In 2006, Eminem’s song titled, “Shake That” went #1 on the Billboard charts. A verse in the popular song reads, “I’m a menace, a dentist, an oral hygienist, Open your mouth for about four or five minutes, Take a little bit of this fluoride rinse, Swish but don’t spit it, swallow it now finish.” Though this song topped the charts there were no Facebook forums or Fox News articles of raging parents going on about how this song is destroying culture.

So what was the difference between these explicit songs and the outrage they caused? Their content is the same in explicit nature, the only difference being who sings the song. Emineme is a white man while Cardi B is a woman of color. Could this be the reason for the large disparity in the public’s reaction? The previously mentioned lyrics from Eminem’s hit song is only one example of countless songs sung by men that sexualize women. Cardi B’s song “WAP” was not a revolutionary song nor was it the naughtiest song to top charts yet because she is a woman singing about such topics she received extensive backlash. Cardi B was sexualizing herself in a way that made her feel empowered and this was seen as something criminal.

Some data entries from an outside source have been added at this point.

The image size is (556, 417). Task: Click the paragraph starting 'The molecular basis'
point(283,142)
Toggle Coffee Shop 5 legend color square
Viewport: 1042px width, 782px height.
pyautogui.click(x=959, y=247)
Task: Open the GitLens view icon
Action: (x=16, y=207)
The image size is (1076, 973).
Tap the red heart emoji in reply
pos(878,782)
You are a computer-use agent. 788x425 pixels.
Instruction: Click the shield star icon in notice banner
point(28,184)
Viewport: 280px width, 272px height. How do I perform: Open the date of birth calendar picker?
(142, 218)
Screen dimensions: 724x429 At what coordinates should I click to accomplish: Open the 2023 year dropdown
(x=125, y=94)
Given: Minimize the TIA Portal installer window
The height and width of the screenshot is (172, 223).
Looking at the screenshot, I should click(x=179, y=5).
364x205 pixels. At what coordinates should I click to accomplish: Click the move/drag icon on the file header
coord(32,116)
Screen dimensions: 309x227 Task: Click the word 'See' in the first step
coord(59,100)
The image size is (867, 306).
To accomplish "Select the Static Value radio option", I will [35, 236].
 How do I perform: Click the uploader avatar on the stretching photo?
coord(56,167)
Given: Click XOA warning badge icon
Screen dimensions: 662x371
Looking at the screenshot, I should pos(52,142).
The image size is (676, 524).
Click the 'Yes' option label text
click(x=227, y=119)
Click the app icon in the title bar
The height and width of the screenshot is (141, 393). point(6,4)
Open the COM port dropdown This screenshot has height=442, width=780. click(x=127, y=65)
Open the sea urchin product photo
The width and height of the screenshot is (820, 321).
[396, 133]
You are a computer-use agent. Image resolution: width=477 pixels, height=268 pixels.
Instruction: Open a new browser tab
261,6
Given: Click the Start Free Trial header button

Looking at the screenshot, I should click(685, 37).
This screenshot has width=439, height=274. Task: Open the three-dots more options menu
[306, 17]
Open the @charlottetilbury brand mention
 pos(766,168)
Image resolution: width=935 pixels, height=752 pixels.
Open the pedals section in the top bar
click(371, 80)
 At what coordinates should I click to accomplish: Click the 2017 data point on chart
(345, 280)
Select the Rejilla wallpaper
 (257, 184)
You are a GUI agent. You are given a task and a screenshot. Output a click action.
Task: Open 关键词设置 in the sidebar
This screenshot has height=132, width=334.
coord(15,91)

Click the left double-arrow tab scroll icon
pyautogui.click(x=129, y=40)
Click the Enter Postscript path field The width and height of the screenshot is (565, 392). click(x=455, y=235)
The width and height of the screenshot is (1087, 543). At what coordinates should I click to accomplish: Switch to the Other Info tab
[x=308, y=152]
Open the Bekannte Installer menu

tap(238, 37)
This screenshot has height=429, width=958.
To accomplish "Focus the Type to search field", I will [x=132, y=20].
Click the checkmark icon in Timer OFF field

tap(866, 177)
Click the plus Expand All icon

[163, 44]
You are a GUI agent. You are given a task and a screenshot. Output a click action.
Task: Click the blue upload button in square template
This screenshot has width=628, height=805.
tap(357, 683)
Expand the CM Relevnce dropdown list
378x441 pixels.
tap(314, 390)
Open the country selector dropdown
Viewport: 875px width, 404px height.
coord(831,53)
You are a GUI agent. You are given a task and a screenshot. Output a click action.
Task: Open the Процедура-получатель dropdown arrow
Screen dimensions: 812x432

Why is it okay for men to sexualize women but the moment a woman reclaims this sexualization, it’s considered detrimental to society? Outdated and sexist ideals of how a woman should act are largely to blame for this disparity. Men are applauded for their desires they write about in songs while women are crucified for their self expression and empowering views. Cardi B’s song is encouraging women to not follow traditional values and because of this it makes the public uncomfortable and was the reason for the backlash.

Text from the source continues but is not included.